Pictures should be omitted; restate word for word the lines from the one holding "Click the listori logo" through the last line of the entries below.
[Start of section]
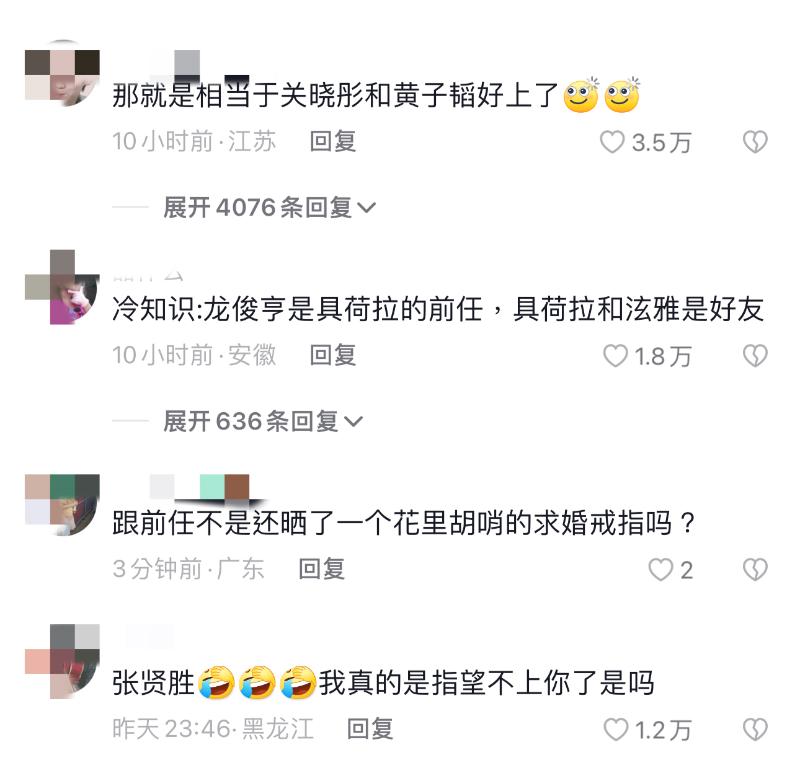Image resolution: width=800 pixels, height=768 pixels.
Task: Tap broken heart on the Heilongjiang comment
Action: (755, 729)
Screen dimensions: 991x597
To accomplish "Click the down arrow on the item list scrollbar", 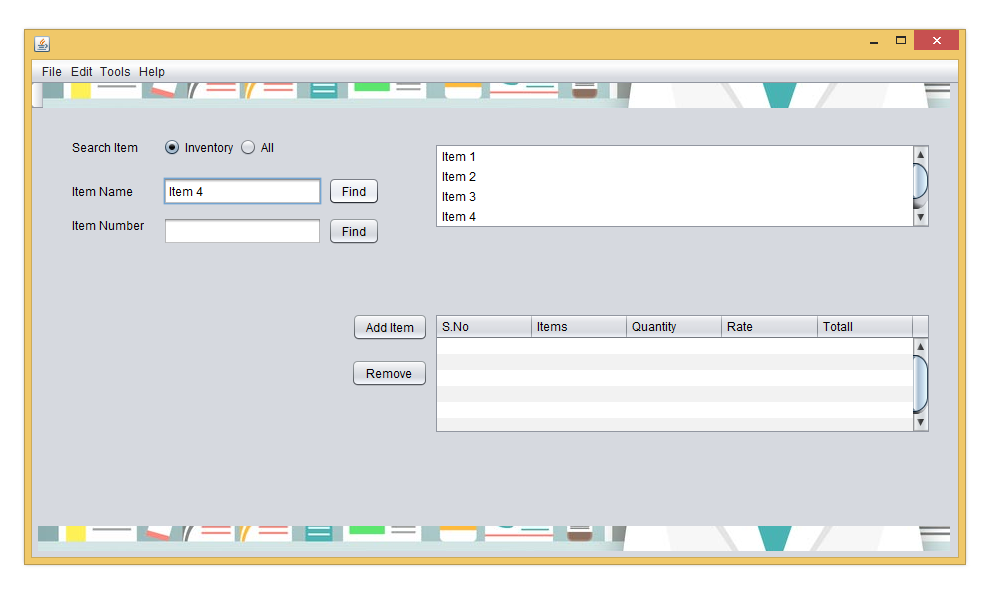I will (x=920, y=219).
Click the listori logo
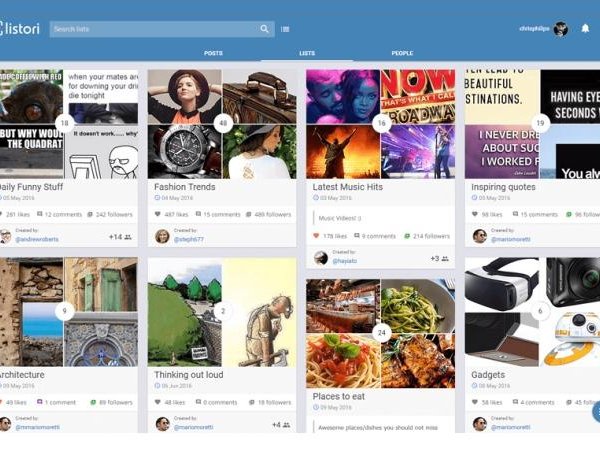The image size is (600, 450). pyautogui.click(x=20, y=28)
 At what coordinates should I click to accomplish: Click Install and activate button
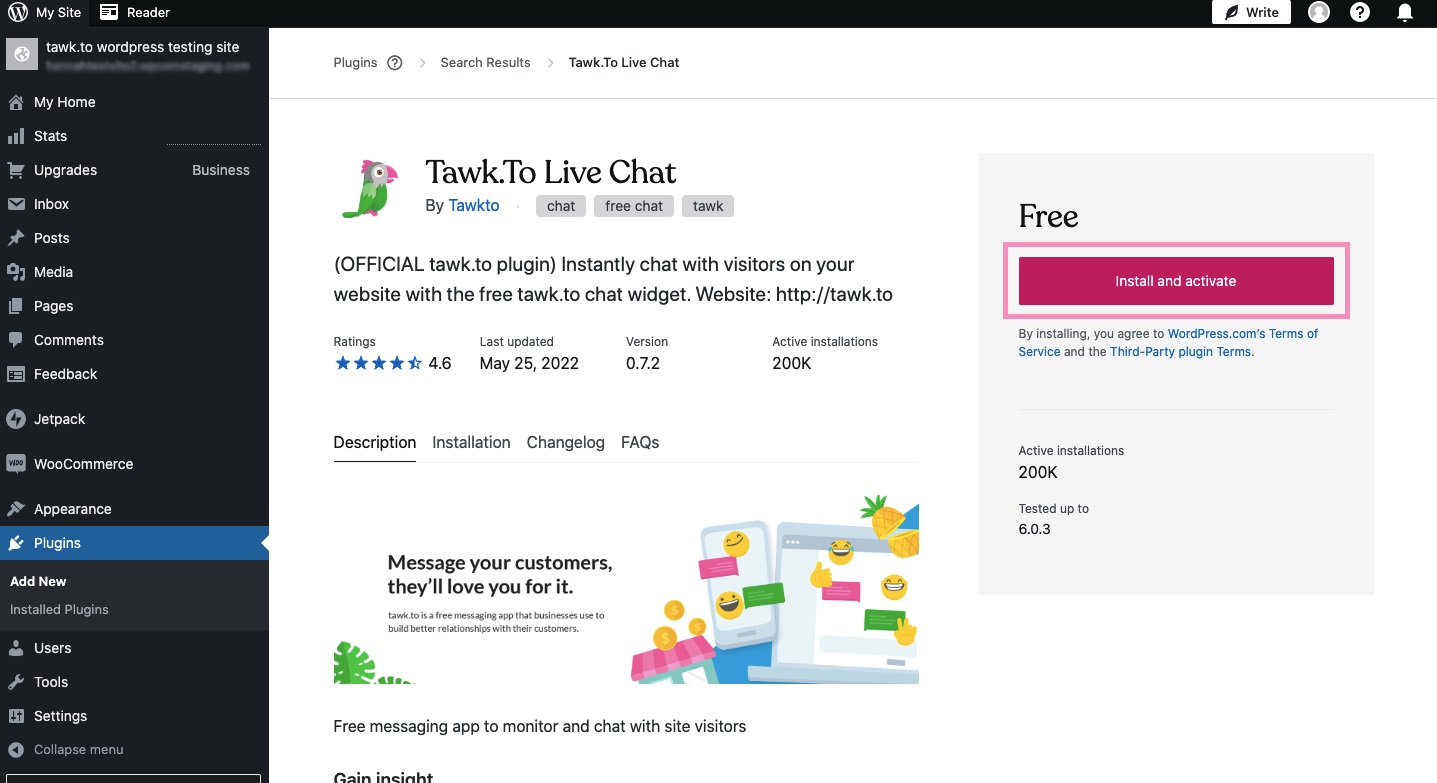(1176, 281)
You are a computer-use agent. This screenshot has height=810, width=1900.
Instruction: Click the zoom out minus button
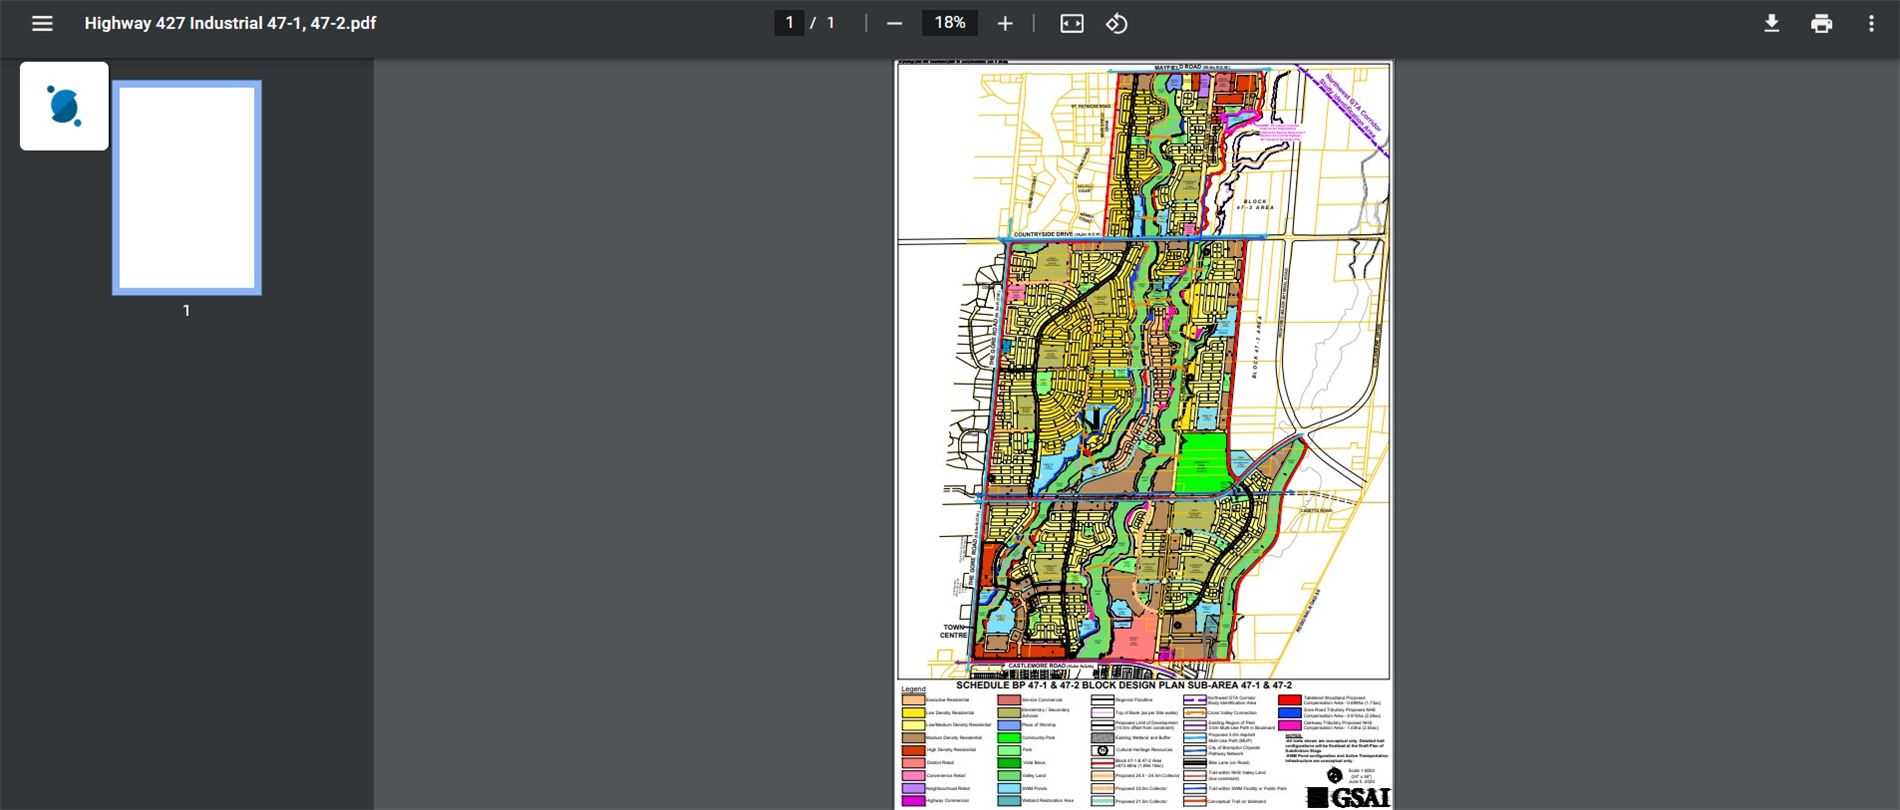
[End of section]
▶ Reply:
Click the listori logo
The image size is (600, 450). pyautogui.click(x=20, y=28)
 At what coordinates should I click to accomplish: Click Install and activate button
(1176, 281)
You are a computer-use agent. This screenshot has height=810, width=1900.
Instruction: Click the zoom out minus button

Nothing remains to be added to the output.